The Android Trojan starts doing its work as soon as users have installed a stopwatch app. After installation, the app begins to show a Google Talk icon straight on the smartphone’s notification area. There will be no accompanying text on this icon, and as such the notification should be a sign to users that there is something fishy going on behind the scenes. Therefore, when users see the sign, they should immediately uninstall the app as soon as possible.
If the app is left there, after several minutes, it will start to make calls to unknown and unregistered numbers through the Google Talk application. When Pawost is making all these anonymous calls, the screen will be entirely off but in the background, the CPU is alive and is working.
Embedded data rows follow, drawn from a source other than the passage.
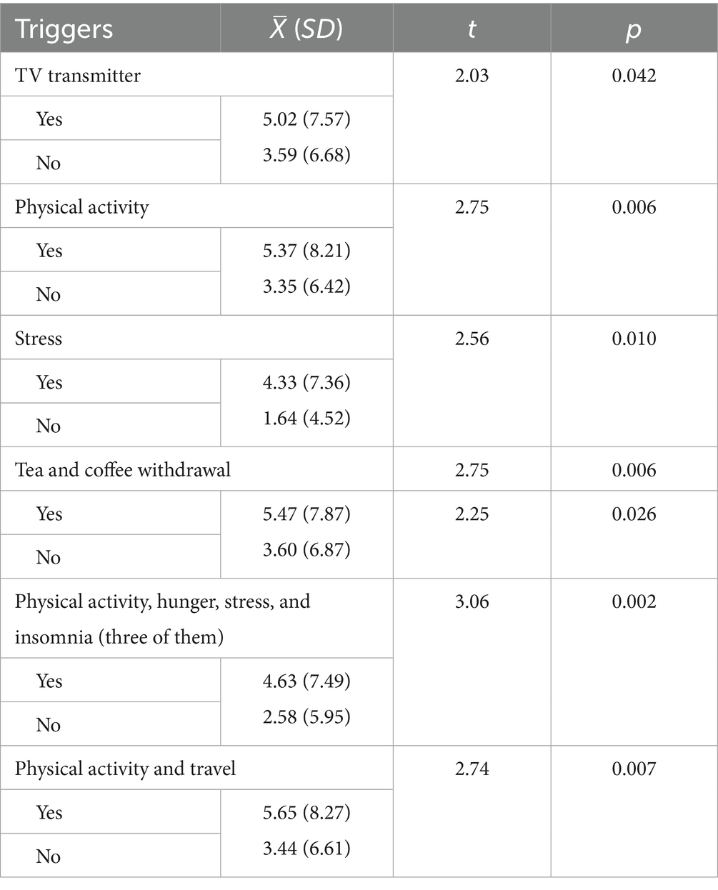718x890 pixels.
Task: Click the p column header
Action: (x=634, y=31)
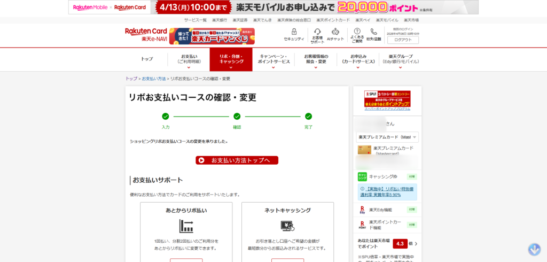Click the セキュリティ lock icon
The image size is (547, 262).
coord(294,32)
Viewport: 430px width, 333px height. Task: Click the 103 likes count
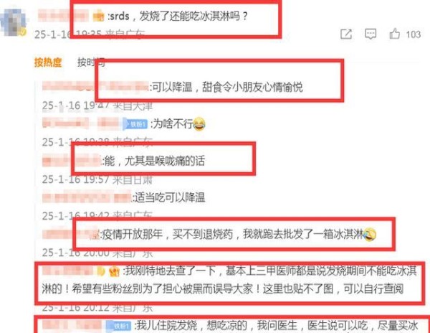click(414, 34)
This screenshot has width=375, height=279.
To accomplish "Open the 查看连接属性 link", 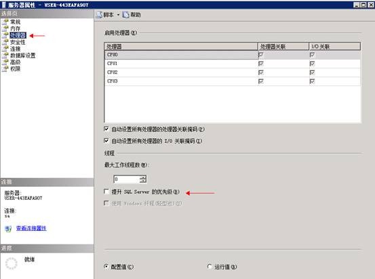I will point(31,228).
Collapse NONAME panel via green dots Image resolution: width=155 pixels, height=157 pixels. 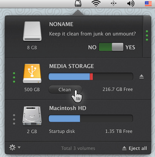click(x=147, y=35)
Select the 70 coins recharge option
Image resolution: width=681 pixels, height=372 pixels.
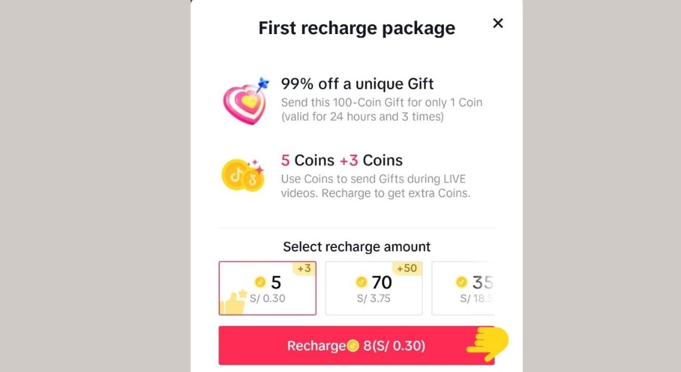pyautogui.click(x=374, y=288)
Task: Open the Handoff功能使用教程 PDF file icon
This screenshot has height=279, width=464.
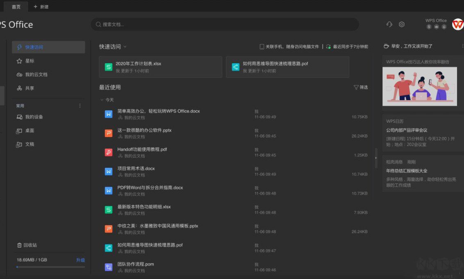Action: click(x=109, y=152)
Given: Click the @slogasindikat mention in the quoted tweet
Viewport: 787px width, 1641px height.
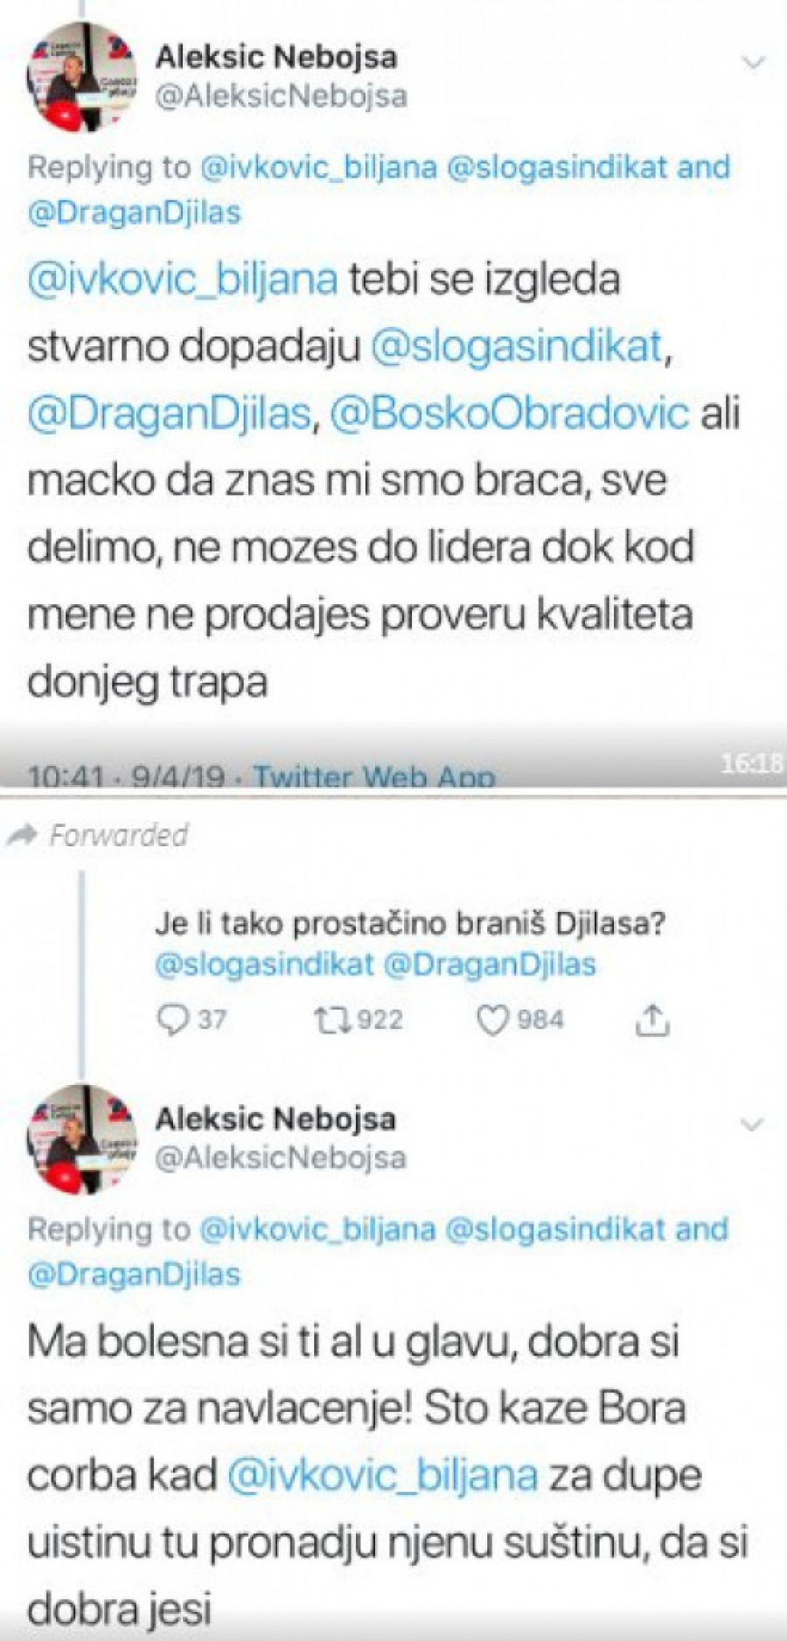Looking at the screenshot, I should (x=265, y=965).
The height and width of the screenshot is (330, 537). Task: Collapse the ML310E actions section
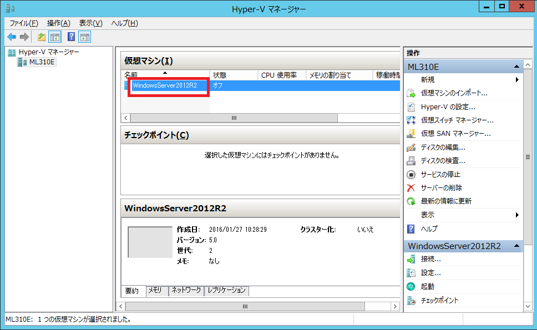516,67
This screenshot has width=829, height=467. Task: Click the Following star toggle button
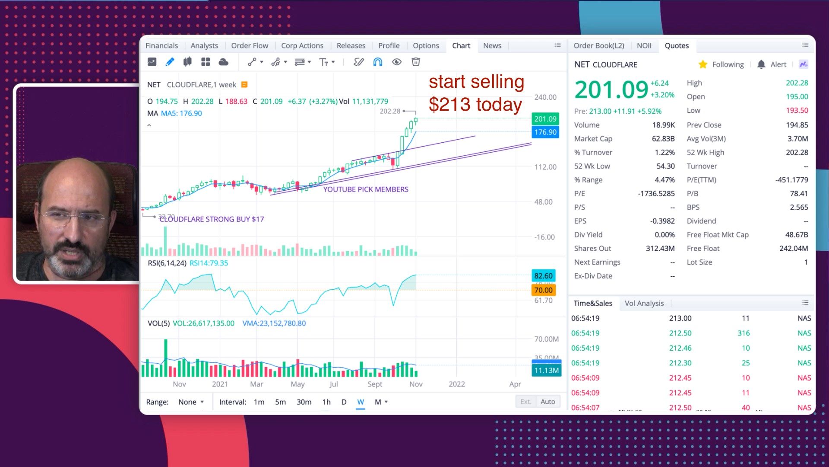pos(702,64)
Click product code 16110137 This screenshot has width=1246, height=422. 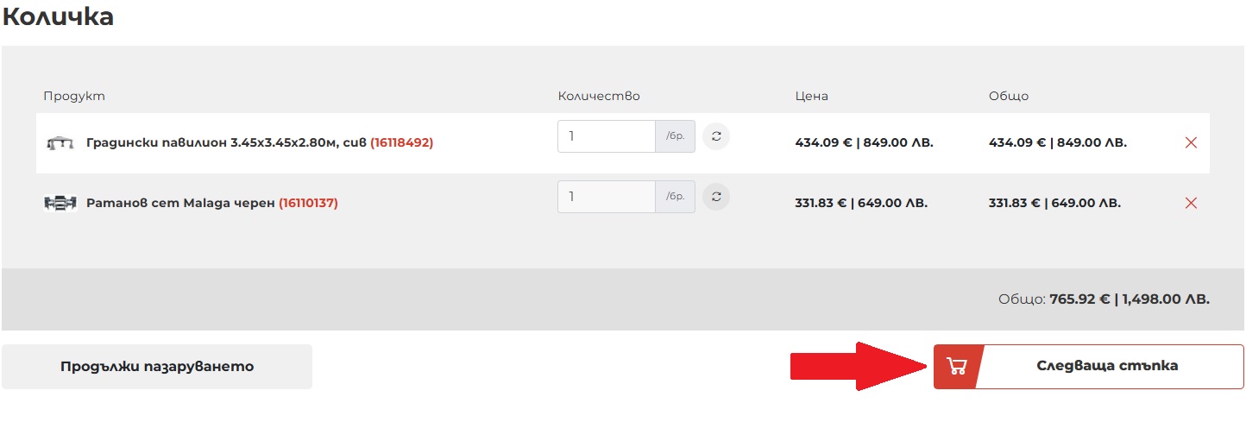click(x=308, y=203)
The puzzling thing about the calls is that they ate all directed to invalid numbers and all the numbers which are called start with the same sequence which is 1-259. If you leave the US prefix out, the number will not lead to any vid numbers. The area code itself, 259, is not assigned to any number in the US, which shows that the campaign might not be targeting any American numbers.
The app which brings the Pawost malware has a Chinese interface. Therefore, the researchers tried inputting the Chinese prefix, +86 and the other part of the numbers which led to a connection with valid numbers. All the numbers, however, were busy. It was clear then that the campaign was for Chinese users.
Other capabilities which Pawost carries are that it has spying abilities. It is possible for the malware to collect data such as IMSI codes, IMEI numbers, CCID identifiers, and any phone numbers, some of the version details and also compile a list of some of the apps which are installed on the device.
After harvesting the data, Pawost then encrypts it and sends it to a remote server. The Trojan is also capable of sending messages and blocking incoming ones. The researchers at Malwarebytes said they had discovered this functionality only later and not during any of their tests.
By the look of things at the moment, Pawost is an Android Trojan that is aimed at Chinese users and might be helping the crooks to make money after making calls to premium subscribers.